- TASK MATERIAL -
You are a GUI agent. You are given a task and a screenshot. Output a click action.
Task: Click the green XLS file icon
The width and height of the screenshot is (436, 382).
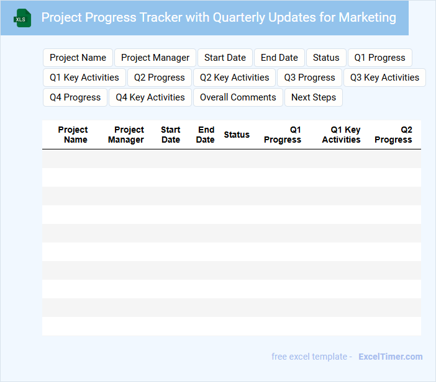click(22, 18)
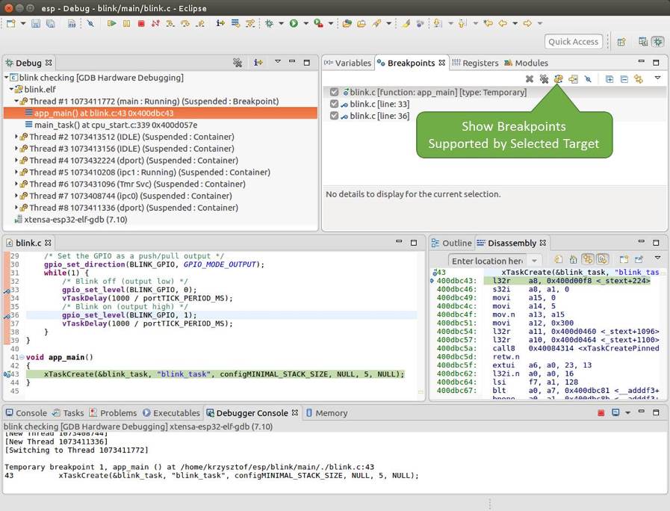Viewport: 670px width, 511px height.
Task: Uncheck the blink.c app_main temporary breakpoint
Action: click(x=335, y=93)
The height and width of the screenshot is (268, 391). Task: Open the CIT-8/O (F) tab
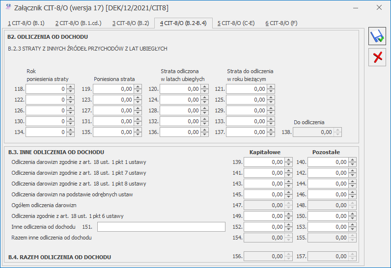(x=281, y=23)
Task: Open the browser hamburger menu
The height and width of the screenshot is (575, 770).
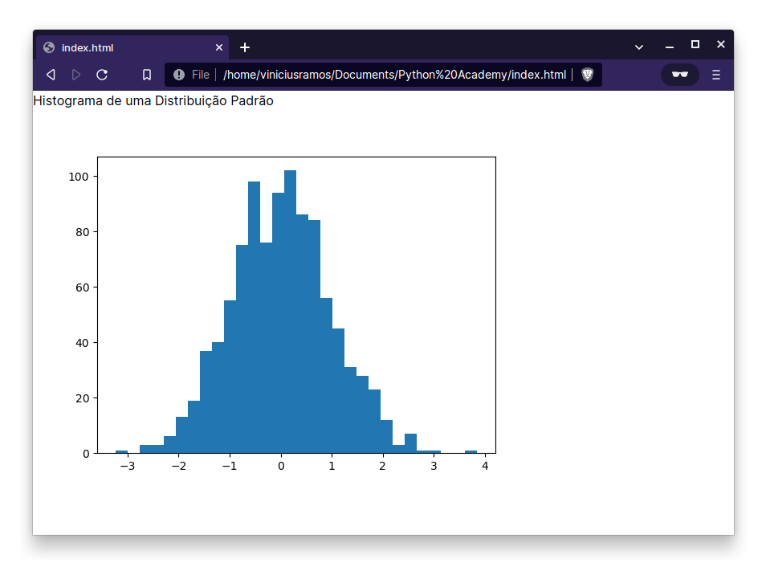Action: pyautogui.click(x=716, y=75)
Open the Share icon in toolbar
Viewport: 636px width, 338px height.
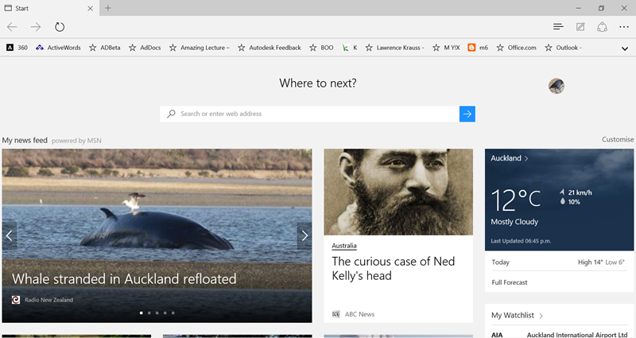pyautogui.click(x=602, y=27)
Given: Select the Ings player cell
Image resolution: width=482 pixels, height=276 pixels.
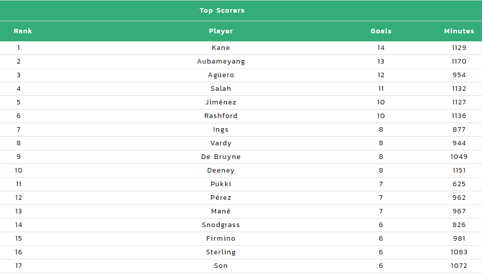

- EXERCISE OBJECTIVE -
Render every line of the listing above as a Markdown table with the columns Row and Line, numbering the rows in order and skipping blank lines. Leave the pictures out.

- TASK ANSWER -
| Row | Line |
|---|---|
| 1 | You are a GUI agent. You are given a task and a screenshot. Output a click action. |
| 2 | Task: Click the green XLS file icon |
| 3 | The width and height of the screenshot is (436, 382). |
| 4 | click(22, 18) |
| 5 | Viewport: 670px width, 511px height. |
| 6 | Task: Uncheck the blink.c app_main temporary breakpoint |
| 7 | Action: click(x=335, y=93) |
| 8 | The height and width of the screenshot is (268, 391). Task: Open the CIT-8/O (F) tab |
| 9 | (x=281, y=23) |
| 10 | Task: Open the browser hamburger menu |
| 11 | The height and width of the screenshot is (575, 770). |
| 12 | Action: pyautogui.click(x=716, y=75) |
| 13 | Open the Share icon in toolbar |
| 14 | Viewport: 636px width, 338px height. |
| 15 | pyautogui.click(x=602, y=27) |
| 16 | Given: Select the Ings player cell |
| 17 | Image resolution: width=482 pixels, height=276 pixels. |